Sadly, we were divided last Friday in the way I feared most. I sincerely believe that this was a painful choice for you, and I don’t think you came to it quickly. But I hope you won’t move past it quickly, either. I hope you’ll dwell on it long enough to reflect on what this episode says about the sincerity of your interfaith work. I’d ask you to reflect on whether you’re truly standing in solidarity with those neighbors who need our support. And I’d ask you, most importantly, to think about how you can do better in the future.

Because I can assure you that you will need to do better. Interfaith work has never been easier than it is right now. The current administration’s attacks are so blatant that they have amplified calls for unity, making them louder than ever before. And at the same time, some traumatic memories of prior attacks on our city of New York have begun to fade. Though those losses are never forgotten, they no longer galvanize the degree of hate and distrust they once did. If you can’t find the courage to overcome the detractors who blocked last Friday’s partnership now, what will you be able to do in the moments when support is most needed, in the times of crisis when our fear and panic cause us to turn on our neighbors rather than turning to them. Those are the moments that true solidarity prepares us for, the moments when it matters most. And sadly, I fear that in such moments, your temple will once again turn to silence.

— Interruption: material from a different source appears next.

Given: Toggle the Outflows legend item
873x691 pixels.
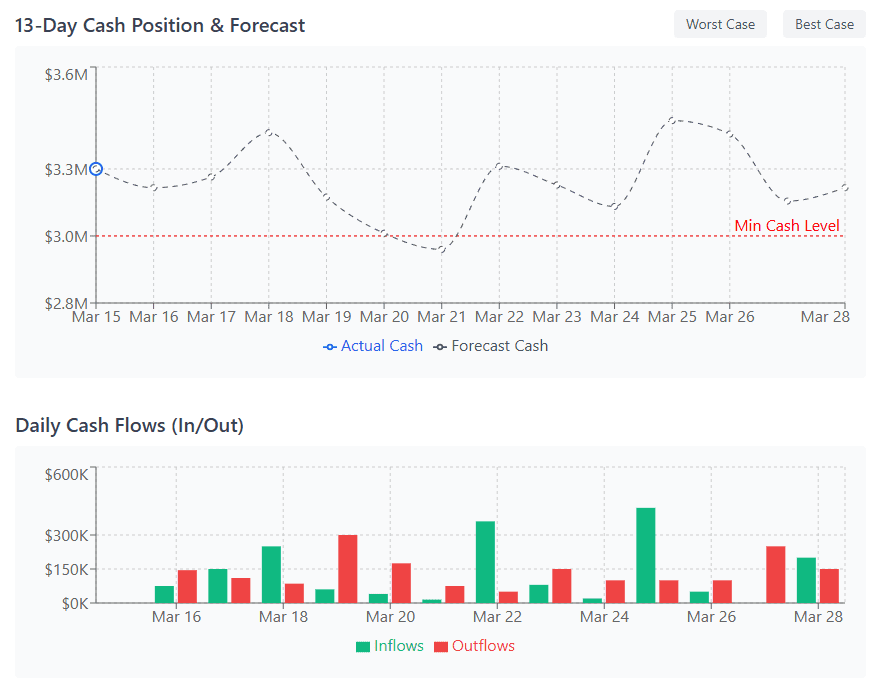Looking at the screenshot, I should tap(483, 646).
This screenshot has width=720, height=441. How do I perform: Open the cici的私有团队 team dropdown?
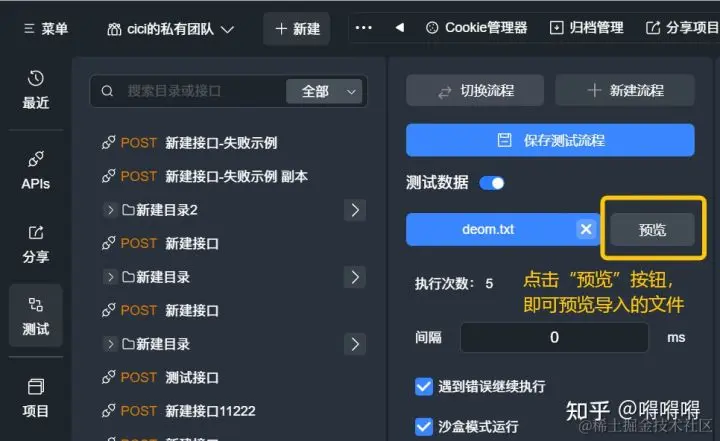click(x=170, y=29)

Let me end with the paragraph I originally hoped would conclude my remarks from the pulpit, words that now seem more urgent than ever:

“There are some leaders who will oppose our solidarity, who will point to the tragedies we’ve endured and to our enemies abroad. They’ll say these enemies are so dangerous that we need to turn our back on our values and promise of an open society. It is up to this generation to show that we can do better than those leaders of the past, to show that we have learned the lessons of history and the teachings of the Torah, to show that we are not doomed to wander the desert of intolerance. No, let this be the generation that overcomes that primal fear of the other, that basks in the beneficence of brotherhood and journeys forward into the promised land of solidarity…together.”